Feliz creí que ya acababa la pesadilla
y podría esconderme con él en un lugar remoto a olvidar. A sanar.
Pero no fue así.
Una nueva misión nos dieron Dios y el
Presidente de Colombia. ¡Luchar por la paz!
Hacer historia, tratar de reconciliar a
mi pueblo colombiano.
Tratar de devolverle a Colombia los
hermosos parajes que conocí y amé en la guerra.
Parajes que quería mostrarles a mis
nietos algún día.
Sin recorrerlos, como lo hicimos con
nuestros hijos, heroicamente por acompañar a nuestro héroe.
Este Gobierno me enseñó, nos enseñó,
nos dio la oportunidad de pensar que había otra manera de vivir.
Y mi esposo, el más grande guerrero,
comprendió, que era posible hablar y llegar a acuerdos, sin disparar, sin
derramar sangre.
Desarmando el espíritu y hablando con
su enemigo eterno.
Y lo hizo.
Fue muy difícil hasta para nosotros
entenderlo. Pero poco a poco, fuimos viendo que ese milagro era posible.
Lo comprendí cuando en enero de este
año pregunté en el Hospital Militar cuántos heridos en combate teníamos ese
mes.
Y me dijeron, ¡cero! Cero.
Tuve que sentarme y llorar. Lloré,
porque durante 15 años de mi vida trabajando con los hijos de mi corazón, los
heridos en combate.
No habíamos recibido ni un herido.
Quería contarle al mundo. A quienes
nunca han abrazado a un ser humano destrozado oliendo a sangre.
A quienes nunca han ido a un entierro
de mis soldados, policías e infantes. Quería gritar. Esto es un milagro.
Ahí,
ese día, vencí mi temor de cambiar mis creencias. Vencí la historia de 50 años
de mi vida de guerra.
Y
decidí perdonar.
Eso,
solo eso, valía la pena.
Pedí
perdón por haber creído, alguna vez e ingenuamente, que el único camino era el
de la guerra.
Desarmé mi espíritu. Desarmé mi alma.
Y decidí creer. Creer. Creer.
Pero nos han tratado tan mal a veces.
Ahora “somos los vendidos”, porque no
queremos más guerra.
Porque entendimos que hablando,
perdonando, acordando, le dábamos una oportunidad a nuestro país.
No ha sido y no será fácil.
No está inventada la Paz en Colombia.
Porque nunca estas generaciones hemos
vivido la PAZ. Tendremos que aprender, sacrificar.
Acá no existen egos individuales. Acá
debe primar el bien común.
Nunca nadie estuvo conmigo en mis
noches en vela, cuando en la soledad lejana de parajes remotos de esta tierra,
abrazaba a mis hijos y les repetía, que el papá lucha la por la Patria.
Nadie
lo reemplazó durante la primera comunión de mis hijos.
Nadie
lo reemplazó en muchas navidades.
Nadie me abrazó cuando había combates
y llegaban los muertos y heridos y yo rezaba para que no fuera el mío.
Yo decidí acompañarlo en la guerra. Me
costó muy caro. Pagué mil noches de soledad. De miedo. De preguntarme si eso merecían
mis hijos.
Hoy decido acompañarlo en esta lucha
por la Paz. Hoy, de nuevo, nadie de afuera me acompaña en mis noches en vela.

■ ■ ■

El problema – Copia literalmente el pasaje del testimonio sobre la paz en Colombia que abre con las palabras que contienen "No ha sido y" y cierra con "que aprender, sacrificar.".

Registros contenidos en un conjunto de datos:
■ ■ ■

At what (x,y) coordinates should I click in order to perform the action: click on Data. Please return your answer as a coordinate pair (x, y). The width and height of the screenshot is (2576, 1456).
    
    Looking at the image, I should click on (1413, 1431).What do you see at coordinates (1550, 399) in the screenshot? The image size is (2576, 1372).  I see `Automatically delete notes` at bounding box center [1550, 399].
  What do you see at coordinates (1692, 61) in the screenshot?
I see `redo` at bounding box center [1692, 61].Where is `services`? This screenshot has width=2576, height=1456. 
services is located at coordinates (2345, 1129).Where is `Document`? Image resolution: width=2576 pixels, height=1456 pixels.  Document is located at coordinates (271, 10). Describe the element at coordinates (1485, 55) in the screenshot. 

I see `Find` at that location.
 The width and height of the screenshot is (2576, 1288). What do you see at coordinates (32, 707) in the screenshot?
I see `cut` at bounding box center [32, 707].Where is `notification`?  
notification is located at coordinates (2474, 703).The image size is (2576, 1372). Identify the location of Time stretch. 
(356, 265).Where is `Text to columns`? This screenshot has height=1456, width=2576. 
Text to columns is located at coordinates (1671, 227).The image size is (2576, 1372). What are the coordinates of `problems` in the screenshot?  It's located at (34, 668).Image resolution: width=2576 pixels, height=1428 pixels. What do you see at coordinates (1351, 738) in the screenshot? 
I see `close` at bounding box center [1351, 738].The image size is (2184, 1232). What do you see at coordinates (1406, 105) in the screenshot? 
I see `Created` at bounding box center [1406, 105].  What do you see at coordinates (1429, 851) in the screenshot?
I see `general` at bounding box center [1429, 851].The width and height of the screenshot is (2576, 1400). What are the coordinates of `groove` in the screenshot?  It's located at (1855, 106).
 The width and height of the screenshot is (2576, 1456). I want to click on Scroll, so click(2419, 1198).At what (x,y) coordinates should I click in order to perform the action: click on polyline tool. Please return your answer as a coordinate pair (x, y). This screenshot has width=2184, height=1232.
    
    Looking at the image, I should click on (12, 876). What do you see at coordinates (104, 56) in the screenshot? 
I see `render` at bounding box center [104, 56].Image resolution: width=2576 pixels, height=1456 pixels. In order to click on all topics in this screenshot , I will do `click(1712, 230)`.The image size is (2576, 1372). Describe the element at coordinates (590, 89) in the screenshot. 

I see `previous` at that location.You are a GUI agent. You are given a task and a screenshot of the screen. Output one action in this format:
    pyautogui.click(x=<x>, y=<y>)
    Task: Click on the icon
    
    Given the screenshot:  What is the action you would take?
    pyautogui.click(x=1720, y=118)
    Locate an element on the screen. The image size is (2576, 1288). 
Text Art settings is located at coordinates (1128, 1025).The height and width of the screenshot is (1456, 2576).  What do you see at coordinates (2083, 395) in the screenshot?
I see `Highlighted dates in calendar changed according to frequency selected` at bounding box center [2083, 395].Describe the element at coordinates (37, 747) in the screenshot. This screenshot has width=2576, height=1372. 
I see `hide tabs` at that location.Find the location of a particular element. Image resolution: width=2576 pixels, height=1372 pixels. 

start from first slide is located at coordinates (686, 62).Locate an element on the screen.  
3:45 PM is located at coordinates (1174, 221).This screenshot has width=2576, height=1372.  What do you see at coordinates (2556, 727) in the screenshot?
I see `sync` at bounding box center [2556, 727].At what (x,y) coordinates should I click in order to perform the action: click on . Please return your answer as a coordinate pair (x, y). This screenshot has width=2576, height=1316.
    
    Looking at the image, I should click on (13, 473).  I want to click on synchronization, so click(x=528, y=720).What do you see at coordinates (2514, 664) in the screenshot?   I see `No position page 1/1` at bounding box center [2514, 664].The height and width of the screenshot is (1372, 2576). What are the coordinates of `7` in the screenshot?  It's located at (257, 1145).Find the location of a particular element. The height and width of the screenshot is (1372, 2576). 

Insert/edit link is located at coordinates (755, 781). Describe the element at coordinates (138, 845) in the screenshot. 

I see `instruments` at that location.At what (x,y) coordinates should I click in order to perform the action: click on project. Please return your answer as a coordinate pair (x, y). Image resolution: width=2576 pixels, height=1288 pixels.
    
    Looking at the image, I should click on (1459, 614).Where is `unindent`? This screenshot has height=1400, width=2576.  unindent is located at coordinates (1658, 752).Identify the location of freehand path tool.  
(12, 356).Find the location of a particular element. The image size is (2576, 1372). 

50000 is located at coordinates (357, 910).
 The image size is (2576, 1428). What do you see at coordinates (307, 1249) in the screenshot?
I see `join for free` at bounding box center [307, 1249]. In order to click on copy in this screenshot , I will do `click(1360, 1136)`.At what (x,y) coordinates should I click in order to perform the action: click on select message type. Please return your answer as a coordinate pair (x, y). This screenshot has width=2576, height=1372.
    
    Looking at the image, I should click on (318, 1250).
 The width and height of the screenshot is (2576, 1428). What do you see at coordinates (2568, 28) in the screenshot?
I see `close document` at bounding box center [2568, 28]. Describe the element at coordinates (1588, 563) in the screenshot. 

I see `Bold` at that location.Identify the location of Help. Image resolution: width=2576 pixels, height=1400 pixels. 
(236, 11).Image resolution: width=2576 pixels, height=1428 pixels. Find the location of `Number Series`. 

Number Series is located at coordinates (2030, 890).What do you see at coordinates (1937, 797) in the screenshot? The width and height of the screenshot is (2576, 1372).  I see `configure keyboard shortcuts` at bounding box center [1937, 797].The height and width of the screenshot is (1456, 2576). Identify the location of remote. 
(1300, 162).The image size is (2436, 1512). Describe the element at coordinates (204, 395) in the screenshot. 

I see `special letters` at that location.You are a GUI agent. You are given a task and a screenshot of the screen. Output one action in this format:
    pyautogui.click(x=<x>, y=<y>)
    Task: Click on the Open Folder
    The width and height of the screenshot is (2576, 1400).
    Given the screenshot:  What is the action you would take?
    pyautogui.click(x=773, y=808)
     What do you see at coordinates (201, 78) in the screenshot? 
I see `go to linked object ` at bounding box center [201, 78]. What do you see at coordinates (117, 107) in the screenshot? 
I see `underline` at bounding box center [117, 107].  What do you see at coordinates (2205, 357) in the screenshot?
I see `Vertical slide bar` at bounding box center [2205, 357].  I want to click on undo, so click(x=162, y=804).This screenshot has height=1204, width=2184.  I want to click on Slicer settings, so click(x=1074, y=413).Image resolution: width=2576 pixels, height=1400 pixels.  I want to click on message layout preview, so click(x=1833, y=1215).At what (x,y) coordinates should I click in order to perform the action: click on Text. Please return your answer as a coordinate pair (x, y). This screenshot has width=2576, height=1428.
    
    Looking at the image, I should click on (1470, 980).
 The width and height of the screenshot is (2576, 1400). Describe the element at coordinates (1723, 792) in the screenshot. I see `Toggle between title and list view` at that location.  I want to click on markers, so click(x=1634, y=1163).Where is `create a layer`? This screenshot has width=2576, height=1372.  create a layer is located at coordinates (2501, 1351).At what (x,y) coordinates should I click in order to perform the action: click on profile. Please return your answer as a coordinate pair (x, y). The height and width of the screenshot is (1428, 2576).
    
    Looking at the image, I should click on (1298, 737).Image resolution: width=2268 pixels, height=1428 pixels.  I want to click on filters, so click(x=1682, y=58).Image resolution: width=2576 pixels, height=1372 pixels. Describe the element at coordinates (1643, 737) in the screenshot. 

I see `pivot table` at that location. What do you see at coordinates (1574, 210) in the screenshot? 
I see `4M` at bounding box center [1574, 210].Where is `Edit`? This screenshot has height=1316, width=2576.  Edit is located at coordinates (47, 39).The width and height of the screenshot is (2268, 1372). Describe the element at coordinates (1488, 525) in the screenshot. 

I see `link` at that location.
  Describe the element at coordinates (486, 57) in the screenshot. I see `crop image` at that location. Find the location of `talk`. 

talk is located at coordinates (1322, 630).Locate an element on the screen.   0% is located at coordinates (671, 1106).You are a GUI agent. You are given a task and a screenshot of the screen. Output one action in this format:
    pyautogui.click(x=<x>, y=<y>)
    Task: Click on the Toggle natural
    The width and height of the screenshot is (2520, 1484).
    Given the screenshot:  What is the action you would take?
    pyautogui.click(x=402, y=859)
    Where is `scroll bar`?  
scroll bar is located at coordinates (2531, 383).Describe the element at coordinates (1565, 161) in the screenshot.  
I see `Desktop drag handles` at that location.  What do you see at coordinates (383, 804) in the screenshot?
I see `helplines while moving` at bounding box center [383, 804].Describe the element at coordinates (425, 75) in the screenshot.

■ ■ ■

Salida –
No ha sido y no será fácil.
No está inventada la Paz en Colombia.
Porque nunca estas generaciones hemos
vivido la PAZ. Tendremos que aprender, sacrificar.